AUTHOR=Zhu Feng-lei , Wang Shi-huan , Liu Wen-bo , Zhu Hui-lin , Li Ming , Zou Xiao-bing TITLE=A multimodal machine learning system in early screening for toddlers with autism spectrum disorders based on the response to name JOURNAL=Frontiers in Psychiatry VOLUME=14 YEAR=2023 URL=https://www.frontiersin.org/journals/psychiatry/articles/10.3389/fpsyt.2023.1039293 DOI=10.3389/fpsyt.2023.1039293 ISSN=1664-0640 ABSTRACT=Background

Reduced or absence of the response to name (RTN) has been widely reported as an early specific indicator for autism spectrum disorder (ASD), while few studies have quantified the RTN of toddlers with ASD in an automatic way. The present study aims to apply a multimodal machine learning system (MMLS) in early screening for toddlers with ASD based on the RTN.

Methods

A total of 125 toddlers were recruited, including ASD (n = 61), developmental delay (DD, n = 31), and typical developmental (TD, n = 33). Procedures of RTN were, respectively, performed by the evaluator and caregiver.

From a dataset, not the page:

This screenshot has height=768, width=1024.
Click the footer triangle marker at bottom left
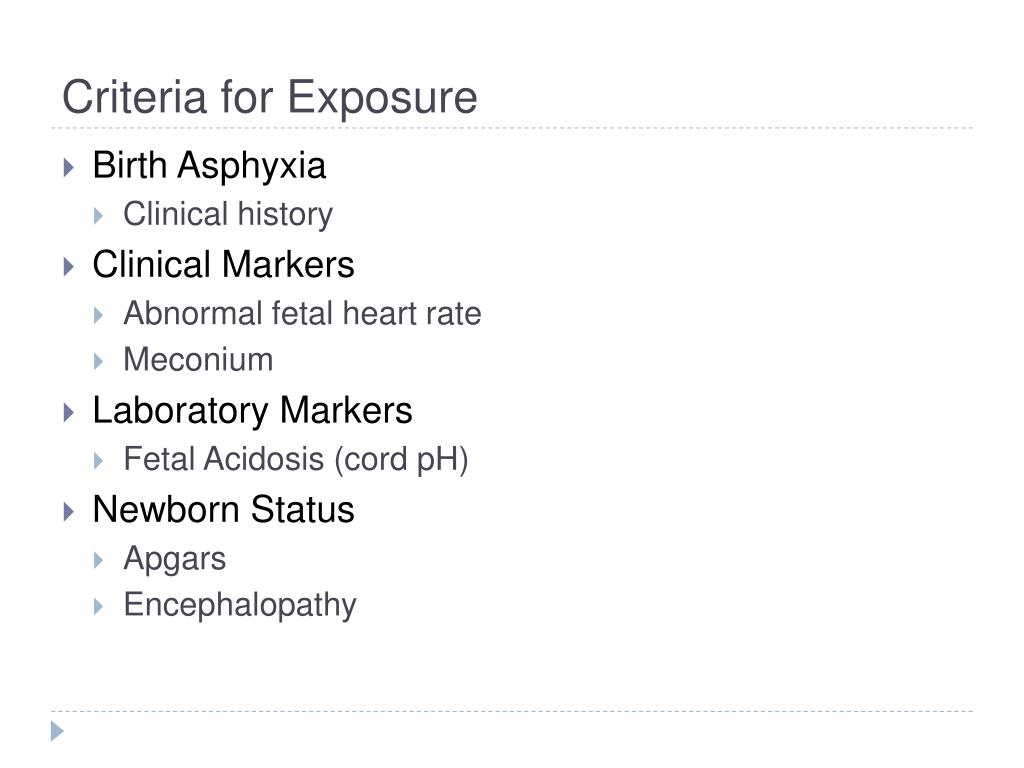tap(57, 731)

Behavioral data were collected by eight-definition tripod-mounted cameras and coded by the MMLS. Response score, response time, and response duration time were accurately calculated to evaluate RTN.

Results

Total accuracy of RTN scores rated by computers was 0.92. In both evaluator and caregiver procedures, toddlers with ASD had significant differences in response score, response time, and response duration time, compared to toddlers with DD and TD (all P-values < 0.05). The area under the curve (AUC) was 0.81 for the computer-rated results, and the AUC was 0.91 for the human-rated results. The accuracy in the identification of ASD based on the computer- and human-rated results was, respectively, 74.8 and 82.9%. There was a significant difference between the AUC of the human-rated results and computer-rated results (Z = 2.71, P-value = 0.007).

Conclusion

The multimodal machine learning system can accurately quantify behaviors in RTN procedures and may effectively distinguish toddlers with ASD from the non-ASD group. This novel system may provide a low-cost approach to early screening and identifying toddlers with ASD. However, machine learning is not as accurate as a human observer, and the detection of a single symptom like RTN is not sufficient enough to detect ASD.